2. Искусство стало пиаром для пиара. Эта ситуация – воплощенная мечта, золотой сон салонного дебила. Все, что вообще тянет последнего к миру искусства – вся эта светская и рыночная суета – осталось и даже преумножилось: вернисажи, презентации, галереи, журнальная критика, ученые толки искусствоведов, сверкающие фолианты, различные несогласные кружки, кучки званых и множества недопущенных, «закрытые показы», богемные «кухни», заманчивое скабрезное закулисье, разбухающие тут и там сакральные имена, награды, частные коллекции, громкие грабежи, престижные аукционы, умопомрачительная лотерея цен и т.д. и т.д., – все есть! – и нет только самого искусства (оно наконец сгинуло, я сказал бы, в черной квадратной дыре). Профессиональное мастерство, значимые для души образы и живые чувства, в особенности же «чувства добрые» – вот что стало ненужно и даже смешно. Единственное изо всего эстетического арсенала, что еще требуется – это стиль, без коего ведь не различишь своих и чужих, почитаемое и презираемое; без нюха на стиль нет светского хлыща. Но и стиль здесь – не больше, чем принятая тут или там манера поведения участвующих в процессе псевдохудожников и псевдозрителей. Одним словом, из искусства устранено наконец само искусство, необходимость ощущать которое одна только и составляла для салонного дебила, среди этой захватывающей социальной жизни, неодолимую и унизительную проблему.

*   *   *

Спорить с волнами г-ну, конечно, не приходится, – зато оно живей откликается на течения и седлает всегда ту волну, что повыше.

*   *   *

Никто, как известно, не узнает себя в критике – кроме некоторых из тех, к которым эта критика относится меньше всего.
Почему так? – В каждом из нас умещаются начала всех достоинств и всех недостатков, и самомнение склоняет нас видеть в себе скорее достоинства, совестливость – скорее недостатки. Так что всякая критика, высказанная в общем виде, растревожит скорее совестливых, чем бессовестных виноватых.
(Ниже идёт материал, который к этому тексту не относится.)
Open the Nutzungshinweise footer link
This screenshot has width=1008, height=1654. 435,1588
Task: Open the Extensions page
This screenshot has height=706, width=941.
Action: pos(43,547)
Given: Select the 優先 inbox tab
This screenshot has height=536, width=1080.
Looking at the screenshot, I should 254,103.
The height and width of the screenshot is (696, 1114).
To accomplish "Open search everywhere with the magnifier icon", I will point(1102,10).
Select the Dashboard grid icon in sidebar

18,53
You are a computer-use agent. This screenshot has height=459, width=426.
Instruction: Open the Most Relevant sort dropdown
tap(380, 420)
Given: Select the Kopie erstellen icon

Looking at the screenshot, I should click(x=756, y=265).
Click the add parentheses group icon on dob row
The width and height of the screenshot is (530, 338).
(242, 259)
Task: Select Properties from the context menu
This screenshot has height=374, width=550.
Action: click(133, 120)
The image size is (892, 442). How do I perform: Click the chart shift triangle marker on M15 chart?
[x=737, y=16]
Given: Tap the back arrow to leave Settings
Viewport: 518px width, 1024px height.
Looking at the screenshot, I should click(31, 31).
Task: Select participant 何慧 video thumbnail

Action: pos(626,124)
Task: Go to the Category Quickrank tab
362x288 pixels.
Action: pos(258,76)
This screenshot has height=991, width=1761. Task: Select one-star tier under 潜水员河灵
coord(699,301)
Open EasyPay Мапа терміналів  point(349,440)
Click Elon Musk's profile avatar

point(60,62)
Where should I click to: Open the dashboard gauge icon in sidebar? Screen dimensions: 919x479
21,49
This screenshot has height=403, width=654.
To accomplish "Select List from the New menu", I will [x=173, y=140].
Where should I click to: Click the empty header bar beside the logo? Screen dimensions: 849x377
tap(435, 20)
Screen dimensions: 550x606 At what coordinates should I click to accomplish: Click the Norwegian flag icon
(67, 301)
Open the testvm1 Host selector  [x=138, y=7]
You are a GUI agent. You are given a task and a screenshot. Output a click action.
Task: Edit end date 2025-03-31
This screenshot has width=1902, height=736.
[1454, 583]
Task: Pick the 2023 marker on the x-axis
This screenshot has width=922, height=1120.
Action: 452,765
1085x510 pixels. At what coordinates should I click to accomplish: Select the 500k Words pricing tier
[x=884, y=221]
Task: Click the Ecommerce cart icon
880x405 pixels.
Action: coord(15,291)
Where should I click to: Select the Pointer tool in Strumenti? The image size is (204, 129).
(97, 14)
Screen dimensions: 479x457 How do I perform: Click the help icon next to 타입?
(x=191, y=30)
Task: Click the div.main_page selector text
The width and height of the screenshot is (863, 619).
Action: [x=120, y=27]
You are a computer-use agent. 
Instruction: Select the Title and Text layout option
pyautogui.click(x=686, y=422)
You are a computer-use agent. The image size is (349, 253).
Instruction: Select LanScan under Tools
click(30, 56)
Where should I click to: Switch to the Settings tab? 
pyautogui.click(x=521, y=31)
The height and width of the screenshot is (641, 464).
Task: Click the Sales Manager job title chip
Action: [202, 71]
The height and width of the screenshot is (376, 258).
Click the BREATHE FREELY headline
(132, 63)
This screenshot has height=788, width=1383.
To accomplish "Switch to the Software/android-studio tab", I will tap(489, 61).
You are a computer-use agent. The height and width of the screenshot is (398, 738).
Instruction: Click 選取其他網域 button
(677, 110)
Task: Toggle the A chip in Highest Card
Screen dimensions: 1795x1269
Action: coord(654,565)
Все плохое о нас – правда! – хотя, может быть, не со стороны тех, кто обвиняет.

*   *   *

Каждый по-своему прав! А особенно прав тот, кому пора морду бить.

*   *   *

«Взыскательная» публика подспудно и даже явно верит, что ее взгляды, оценки и вкусы должны определяться некими, уполномоченными на то, генералами от литературы и искусства, и, когда сталкивается с чем-то новым, не спрашивает себя: так ли? хорошо ли? нравится ли? – а: точно ли автор генерал? То есть: знаменит ли? или, для мнящих себя элитой: признан ли в том круге, к которому положено принадлежать? Соответственно: «надо» ли его читать (слушать, смотреть)?.. В самом деле: если кто-то берется вам приказывать, вы, прежде чем исполнять, поинтересуетесь – а какие у того погоны? Собственных мнений у этой публики нет – мнения попадают в нее наподобие директив, и потому вопрос о полномочиях отдающих директивы даже, для нее, разумен.

Большинство хочет быть как большинство. Этой цели перманентного самонивелирования служит, для обывателя, искусство – хотя истинная миссия искусства, казалось бы, прямо противоположная… Нынешнему обывателю уже не говорят: «посмотри, почитай, послушай то-то и то-то, это доставит тебе удовольствие», – а: «большинство это уже смотрит, слушает, читает, не зевай и ты»…

Подлинное искусство обращается к индивиду в человеке и растит личность, массовое – к массе и пестует обывателя.

*   *   *

«Чужую беду руками разведу…» – Ну, раз так, в случае своей беды – подумай, что бы ты посоветовал другому, и поступи соответственно.

*   *   *

«Плохой» человек, «хороший» человек? – Это, в значительной мере, вопрос того, с какой стороны вы к человеку подойдете – в каком отношении к нему вас поставила судьба. В отношении к одним он, может быть, добр и даже жертвен, к другим, он же – палач.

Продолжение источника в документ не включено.